Feast of the Swan: A Renaissance Brotherhood At Table

Record and Artist Details

Genre:

Vocal

Label: Challenge Classics

Media Format: Super Audio CD

Media Runtime: 59

Mastering:

DDD

Catalogue Number: CC72880

CC72880. Feast of the Swan: A Renaissance Brotherhood At Table

Tracks:

Composition Artist Credit
Ick had een boelken uutvercoren Anonymous, Composer
Cappella Pratensis
Stratton Bull, Conductor
Missa Benedicti (Ick had een boelken uutvercoren) Benedictus Appenzeller, Composer
Cappella Pratensis
Stratton Bull, Conductor
Sicut lilium inter spinas Antoine Brumel, Composer
Cappella Pratensis
Stratton Bull, Conductor
Ave Maria Jacobus Clemens Non Papa, Composer
Cappella Pratensis
Stratton Bull, Conductor
Dictes moy toutes voz pensées Loyset Compère, Composer
Cappella Pratensis
Stratton Bull, Conductor
Le grant désir d’aymer m’y tient Loyset Compère, Composer
Cappella Pratensis
Stratton Bull, Conductor
Een vrouelic wesen Matthaeus Pipelare, Composer
Cappella Pratensis
Stratton Bull, Conductor
Myns liefkens bruyn ooghen Tielman Susato, Composer
Cappella Pratensis
Stratton Bull, Conductor
Missa Myns liefkens bruyn ooghen, Movement: Sanctus Jheronimus Vinders, Composer
Cappella Pratensis
Stratton Bull, Conductor

Cappella Pratensis here show an almost Trumpian need to push the boundaries and see how far they can get away with it. The fourth of their discs devoted to the choirbooks of ’s-Hertogenbosch devotes only four of its 14 tracks to music in those choirbooks. The argument, assembled in an erudite note by Grantley McDonald involving apparently substantial new documentation, is that any such institution had secular feasts at which all kinds of music would have been performed, written and unwritten. For this they work together with the Sollazzo Ensemble, directed by Anna Danilevskaia. Since both groups are currently at the very top of their form, the results are predictably stunning, even if much of the music is of limited quality.

In addition, they add in a ‘bonus track’ the famous Dutch actor and television personality Vincent Bijlo. How he comes in is a roundabout story. The Dutch musicologist Eric Jas identified the tune at the root of a Mass by Appenzeller as a melody with only a text opening (and otherwise a Dutch rhymed translation of a psalm text). On the basis of that text opening, the local poet and journalist Eric Alink wrote a new text and Marc Busnel devised a polyphonic arrangement.
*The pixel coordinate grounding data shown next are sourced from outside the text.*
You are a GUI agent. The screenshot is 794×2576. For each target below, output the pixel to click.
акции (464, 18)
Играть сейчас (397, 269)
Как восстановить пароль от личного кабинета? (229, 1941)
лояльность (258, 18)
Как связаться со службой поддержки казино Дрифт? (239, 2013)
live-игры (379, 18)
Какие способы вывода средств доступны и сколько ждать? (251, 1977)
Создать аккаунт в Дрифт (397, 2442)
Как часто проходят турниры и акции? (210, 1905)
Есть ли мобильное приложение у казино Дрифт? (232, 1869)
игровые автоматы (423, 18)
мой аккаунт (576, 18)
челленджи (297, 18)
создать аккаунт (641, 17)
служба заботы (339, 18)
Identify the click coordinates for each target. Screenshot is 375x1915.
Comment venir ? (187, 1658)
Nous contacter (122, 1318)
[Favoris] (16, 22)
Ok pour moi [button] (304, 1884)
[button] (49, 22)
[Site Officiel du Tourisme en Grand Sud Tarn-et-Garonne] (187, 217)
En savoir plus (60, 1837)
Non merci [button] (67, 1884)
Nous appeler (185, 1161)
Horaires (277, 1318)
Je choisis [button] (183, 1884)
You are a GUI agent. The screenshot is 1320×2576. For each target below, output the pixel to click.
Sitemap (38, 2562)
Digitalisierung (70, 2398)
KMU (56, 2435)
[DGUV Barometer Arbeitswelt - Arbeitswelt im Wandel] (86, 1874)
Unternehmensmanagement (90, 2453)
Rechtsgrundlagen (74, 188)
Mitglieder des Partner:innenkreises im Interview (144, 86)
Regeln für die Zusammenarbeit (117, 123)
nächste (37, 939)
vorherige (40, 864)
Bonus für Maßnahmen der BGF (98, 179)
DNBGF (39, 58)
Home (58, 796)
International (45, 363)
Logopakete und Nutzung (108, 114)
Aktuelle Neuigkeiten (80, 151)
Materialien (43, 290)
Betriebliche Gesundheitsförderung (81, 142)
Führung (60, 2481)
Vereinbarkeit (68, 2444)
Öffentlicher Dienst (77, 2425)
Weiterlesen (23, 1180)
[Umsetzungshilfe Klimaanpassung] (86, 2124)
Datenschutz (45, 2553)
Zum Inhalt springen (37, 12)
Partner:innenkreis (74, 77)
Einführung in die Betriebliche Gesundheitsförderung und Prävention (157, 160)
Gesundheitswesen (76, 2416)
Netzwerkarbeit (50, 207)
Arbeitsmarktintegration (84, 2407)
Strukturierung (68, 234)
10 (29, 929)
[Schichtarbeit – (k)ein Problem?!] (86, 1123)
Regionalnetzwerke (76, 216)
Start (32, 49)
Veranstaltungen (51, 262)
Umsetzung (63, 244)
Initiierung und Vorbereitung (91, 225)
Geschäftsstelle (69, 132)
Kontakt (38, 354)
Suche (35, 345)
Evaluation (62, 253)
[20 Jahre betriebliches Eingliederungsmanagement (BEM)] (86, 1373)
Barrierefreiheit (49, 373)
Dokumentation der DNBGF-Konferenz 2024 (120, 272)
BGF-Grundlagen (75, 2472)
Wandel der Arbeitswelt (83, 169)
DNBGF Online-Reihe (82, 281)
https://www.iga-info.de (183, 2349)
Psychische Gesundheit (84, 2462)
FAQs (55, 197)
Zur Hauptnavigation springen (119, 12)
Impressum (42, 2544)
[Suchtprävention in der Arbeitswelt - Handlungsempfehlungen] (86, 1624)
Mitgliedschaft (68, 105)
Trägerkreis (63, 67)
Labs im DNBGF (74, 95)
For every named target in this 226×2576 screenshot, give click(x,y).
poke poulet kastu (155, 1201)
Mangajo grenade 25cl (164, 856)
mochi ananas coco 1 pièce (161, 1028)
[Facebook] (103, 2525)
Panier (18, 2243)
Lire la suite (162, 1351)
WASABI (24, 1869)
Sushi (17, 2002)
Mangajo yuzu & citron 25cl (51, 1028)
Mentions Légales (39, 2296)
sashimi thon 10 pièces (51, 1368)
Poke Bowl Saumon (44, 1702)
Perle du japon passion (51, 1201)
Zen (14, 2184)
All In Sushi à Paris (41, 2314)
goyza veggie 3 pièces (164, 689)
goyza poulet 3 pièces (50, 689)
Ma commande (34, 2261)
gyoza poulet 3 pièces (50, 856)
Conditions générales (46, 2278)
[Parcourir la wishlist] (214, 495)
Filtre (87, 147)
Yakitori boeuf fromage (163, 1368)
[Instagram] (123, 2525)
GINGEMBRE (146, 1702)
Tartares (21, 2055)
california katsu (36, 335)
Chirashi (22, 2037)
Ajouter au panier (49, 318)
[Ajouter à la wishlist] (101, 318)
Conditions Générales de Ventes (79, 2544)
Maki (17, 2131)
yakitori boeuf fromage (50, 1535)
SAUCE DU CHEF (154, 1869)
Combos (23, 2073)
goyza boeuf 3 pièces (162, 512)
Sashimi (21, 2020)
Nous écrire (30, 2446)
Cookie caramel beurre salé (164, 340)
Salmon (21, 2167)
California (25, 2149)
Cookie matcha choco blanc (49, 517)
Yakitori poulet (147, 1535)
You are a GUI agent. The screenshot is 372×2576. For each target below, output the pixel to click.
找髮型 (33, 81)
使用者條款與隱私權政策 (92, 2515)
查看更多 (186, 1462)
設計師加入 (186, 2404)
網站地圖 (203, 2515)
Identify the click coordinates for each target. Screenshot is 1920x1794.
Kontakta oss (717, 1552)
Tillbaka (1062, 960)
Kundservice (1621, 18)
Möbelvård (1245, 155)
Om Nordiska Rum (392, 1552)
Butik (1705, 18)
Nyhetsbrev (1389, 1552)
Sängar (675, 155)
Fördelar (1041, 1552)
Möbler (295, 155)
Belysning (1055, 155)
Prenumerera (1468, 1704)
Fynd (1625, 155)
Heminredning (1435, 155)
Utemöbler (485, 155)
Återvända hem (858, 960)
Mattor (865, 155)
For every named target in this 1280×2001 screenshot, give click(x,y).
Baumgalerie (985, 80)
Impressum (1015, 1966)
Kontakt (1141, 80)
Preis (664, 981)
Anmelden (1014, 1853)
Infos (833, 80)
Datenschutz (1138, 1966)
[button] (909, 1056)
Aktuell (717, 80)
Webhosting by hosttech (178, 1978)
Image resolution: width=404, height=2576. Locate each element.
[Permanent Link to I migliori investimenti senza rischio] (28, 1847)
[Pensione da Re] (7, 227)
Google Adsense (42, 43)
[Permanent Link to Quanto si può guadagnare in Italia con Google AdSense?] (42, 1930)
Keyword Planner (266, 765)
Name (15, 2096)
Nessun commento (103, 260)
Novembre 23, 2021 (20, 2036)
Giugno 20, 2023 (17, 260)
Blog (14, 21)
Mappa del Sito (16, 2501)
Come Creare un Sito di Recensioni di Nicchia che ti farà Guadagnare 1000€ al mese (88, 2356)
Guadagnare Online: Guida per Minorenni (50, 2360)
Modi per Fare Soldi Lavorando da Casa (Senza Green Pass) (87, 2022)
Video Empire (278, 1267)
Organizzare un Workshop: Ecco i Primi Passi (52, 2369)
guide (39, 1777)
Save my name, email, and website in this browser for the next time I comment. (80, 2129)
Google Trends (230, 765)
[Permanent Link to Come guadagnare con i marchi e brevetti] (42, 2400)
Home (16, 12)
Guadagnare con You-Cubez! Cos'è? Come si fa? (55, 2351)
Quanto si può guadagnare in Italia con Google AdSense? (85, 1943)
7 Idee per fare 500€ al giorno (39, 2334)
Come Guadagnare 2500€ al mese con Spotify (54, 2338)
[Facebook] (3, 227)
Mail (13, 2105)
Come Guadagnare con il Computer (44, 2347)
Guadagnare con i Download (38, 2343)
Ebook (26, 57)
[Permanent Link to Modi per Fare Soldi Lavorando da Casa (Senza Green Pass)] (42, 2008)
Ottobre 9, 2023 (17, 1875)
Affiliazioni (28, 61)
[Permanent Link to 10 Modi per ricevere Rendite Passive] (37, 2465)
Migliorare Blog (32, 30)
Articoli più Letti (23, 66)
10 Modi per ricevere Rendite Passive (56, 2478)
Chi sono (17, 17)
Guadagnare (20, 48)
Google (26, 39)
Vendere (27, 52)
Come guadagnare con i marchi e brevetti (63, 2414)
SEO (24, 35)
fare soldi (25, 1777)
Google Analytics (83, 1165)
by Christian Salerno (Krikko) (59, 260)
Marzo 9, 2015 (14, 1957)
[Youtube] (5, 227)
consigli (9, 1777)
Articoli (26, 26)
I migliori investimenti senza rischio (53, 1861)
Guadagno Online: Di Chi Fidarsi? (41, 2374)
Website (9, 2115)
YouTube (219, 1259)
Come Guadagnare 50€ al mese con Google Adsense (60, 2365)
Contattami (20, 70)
This is sung once through by Busnel and then later spoken (far more quickly) by Bijlo against a background of Busnel’s music played by Sollazzo.

For the rest, they sing beautifully in Mass music by Appenzeller and Vinders (including instrumental participation, which seems unlikely even in ’s‑Hertogenbosch), give one track of improvised polyphony, and offer lovely performances of two contrasting songs by Compère (though the solo singers are not named anywhere). It is hard to see any logic in the programming here; but it is all great fun.